The new Saudi vision for self-reliance
Global oil prices reached a historic peak in May 2008 at $143.91 a barrel. By January 2009 the price had plunged to $48.37. A gradual recovery from this slump continued until June 2014, when another massive crash took the price of oil back to 2009 levels.
Faced with this uncertainty and in the knowledge that oil reserves will not last forever, one of the world’s biggest oil exporting countries is seeking to educate its population in core skills like maths and engineering in an attempt to make the country less reliant on its oil exports as well as easing its reliance on foreign labour for construction and infrastructure.
As an OPEC member, Saudi Arabia can directly influence the price of oil – as well as stabilise the market – by increasing or decreasing production. But they cannot play that game for ever as oil reserves dwindle. There is an ever more pressing need to wean the country’s economy off oil. So wise heads are looking to bolster the kingdom’s skillset by offering technical courses in subjects like engineering, household electronics and computing.

**MATERIAL SUPPLIED**
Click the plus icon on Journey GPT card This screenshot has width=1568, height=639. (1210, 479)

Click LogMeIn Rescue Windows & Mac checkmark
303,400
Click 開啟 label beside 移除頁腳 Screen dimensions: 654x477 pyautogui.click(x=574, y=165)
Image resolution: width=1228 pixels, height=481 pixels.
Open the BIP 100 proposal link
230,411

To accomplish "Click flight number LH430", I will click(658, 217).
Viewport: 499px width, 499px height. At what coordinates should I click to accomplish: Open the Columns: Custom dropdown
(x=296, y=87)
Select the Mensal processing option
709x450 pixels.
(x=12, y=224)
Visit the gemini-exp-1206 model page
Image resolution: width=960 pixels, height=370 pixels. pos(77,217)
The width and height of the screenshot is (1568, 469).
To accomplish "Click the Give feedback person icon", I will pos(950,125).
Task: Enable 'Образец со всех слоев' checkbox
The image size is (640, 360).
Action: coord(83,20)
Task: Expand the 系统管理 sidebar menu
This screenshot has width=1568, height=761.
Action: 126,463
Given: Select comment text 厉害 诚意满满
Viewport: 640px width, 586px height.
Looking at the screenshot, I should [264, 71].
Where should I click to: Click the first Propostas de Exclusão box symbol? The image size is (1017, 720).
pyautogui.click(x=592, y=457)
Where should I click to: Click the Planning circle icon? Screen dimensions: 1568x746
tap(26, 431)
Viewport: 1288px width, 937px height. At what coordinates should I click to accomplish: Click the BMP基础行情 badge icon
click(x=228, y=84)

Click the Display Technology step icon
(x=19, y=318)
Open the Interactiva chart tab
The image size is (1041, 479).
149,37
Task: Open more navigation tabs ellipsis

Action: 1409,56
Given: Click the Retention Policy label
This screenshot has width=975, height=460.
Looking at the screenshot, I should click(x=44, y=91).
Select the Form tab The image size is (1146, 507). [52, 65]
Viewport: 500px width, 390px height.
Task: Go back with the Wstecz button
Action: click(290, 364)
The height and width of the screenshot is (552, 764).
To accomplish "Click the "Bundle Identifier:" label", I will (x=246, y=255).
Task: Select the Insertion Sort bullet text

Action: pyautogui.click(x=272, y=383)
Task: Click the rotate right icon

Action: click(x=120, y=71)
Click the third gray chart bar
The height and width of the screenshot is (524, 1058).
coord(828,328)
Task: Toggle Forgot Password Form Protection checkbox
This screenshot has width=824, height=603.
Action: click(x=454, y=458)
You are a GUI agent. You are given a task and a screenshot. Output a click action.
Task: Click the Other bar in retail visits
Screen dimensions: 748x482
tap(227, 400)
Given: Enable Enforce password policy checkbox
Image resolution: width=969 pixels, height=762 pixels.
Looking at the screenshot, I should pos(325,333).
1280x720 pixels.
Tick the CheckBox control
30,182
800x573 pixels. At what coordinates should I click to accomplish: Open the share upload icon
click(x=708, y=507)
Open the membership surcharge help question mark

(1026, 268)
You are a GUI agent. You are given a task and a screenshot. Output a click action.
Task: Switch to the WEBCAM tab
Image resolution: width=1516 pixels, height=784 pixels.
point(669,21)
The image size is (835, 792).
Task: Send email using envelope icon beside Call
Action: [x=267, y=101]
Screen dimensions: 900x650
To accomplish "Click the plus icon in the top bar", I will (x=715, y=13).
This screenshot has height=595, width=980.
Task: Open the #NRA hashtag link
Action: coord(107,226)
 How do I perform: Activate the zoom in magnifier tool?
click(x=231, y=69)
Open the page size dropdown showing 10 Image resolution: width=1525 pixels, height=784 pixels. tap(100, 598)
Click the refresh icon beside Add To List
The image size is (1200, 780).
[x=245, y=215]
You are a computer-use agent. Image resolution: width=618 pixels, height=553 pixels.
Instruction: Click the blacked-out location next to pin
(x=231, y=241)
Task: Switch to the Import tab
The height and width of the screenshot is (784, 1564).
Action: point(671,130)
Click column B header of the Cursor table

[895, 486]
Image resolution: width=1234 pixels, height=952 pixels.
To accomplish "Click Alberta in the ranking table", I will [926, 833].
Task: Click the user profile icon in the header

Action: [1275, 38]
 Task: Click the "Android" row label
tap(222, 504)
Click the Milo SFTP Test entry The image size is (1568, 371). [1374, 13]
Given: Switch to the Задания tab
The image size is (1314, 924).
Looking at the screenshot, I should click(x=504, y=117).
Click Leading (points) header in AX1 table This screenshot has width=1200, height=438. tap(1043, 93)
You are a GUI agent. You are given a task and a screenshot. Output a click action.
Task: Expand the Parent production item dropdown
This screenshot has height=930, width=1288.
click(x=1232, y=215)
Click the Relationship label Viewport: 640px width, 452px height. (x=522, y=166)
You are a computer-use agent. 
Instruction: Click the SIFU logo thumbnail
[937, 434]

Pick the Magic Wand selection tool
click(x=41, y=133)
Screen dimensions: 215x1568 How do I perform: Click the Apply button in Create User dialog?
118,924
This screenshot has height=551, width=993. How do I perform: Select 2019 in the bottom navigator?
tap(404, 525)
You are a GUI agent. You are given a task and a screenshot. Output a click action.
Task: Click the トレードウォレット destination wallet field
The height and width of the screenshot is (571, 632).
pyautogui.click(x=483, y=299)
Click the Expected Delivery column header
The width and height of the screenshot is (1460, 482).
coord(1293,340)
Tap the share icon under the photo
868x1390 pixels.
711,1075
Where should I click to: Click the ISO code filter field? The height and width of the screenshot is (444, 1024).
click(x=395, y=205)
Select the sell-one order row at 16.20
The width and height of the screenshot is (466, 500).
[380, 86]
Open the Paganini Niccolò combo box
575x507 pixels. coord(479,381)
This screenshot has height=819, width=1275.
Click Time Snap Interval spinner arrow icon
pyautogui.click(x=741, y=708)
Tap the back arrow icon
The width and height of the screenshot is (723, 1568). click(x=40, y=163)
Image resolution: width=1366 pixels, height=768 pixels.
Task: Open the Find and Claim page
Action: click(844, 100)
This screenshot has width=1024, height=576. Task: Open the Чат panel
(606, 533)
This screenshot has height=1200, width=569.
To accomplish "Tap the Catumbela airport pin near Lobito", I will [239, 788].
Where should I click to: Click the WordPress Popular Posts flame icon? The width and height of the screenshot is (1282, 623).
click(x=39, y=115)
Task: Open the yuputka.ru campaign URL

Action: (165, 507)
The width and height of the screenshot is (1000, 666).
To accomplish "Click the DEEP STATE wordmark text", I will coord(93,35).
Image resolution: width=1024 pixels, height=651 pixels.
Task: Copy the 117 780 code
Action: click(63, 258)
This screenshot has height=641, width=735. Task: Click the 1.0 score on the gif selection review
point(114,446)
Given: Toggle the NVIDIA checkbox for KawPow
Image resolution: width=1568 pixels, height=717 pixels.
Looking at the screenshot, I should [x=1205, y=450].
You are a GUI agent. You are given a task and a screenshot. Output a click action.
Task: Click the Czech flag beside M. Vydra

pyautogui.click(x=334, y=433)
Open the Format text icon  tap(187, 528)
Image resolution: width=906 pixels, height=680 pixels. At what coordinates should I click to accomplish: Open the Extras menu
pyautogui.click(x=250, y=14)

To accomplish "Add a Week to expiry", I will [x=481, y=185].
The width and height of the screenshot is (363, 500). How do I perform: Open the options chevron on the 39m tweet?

**THINGS TO DO**
• A. In the passage on Saudi self-reliance, which subjects are named for the technical courses offered to bolster the kingdom's skillset?
• B. Do these statements agree with the passage on Saudi self-reliance? Answer yes or no for each and quote the words of the passage that decide it.
(i) The price of oil had fallen to $48.37 a barrel by January 2009.
(ii) The second massive crash in oil prices came in May 2014.
(iii) Saudi Arabia is a member of OPEC.

**TASK SOLUTIONS**
• A.
- Engineering
- Household electronics
- Computing

• B.
(i) Yes: "By January 2009 the price had plunged to $48.37."
(ii) No: "continued until June 2014, when another massive crash took the price of oil back to 2009 levels."
(iii) Yes: "As an OPEC member, Saudi Arabia can directly influence the price of oil"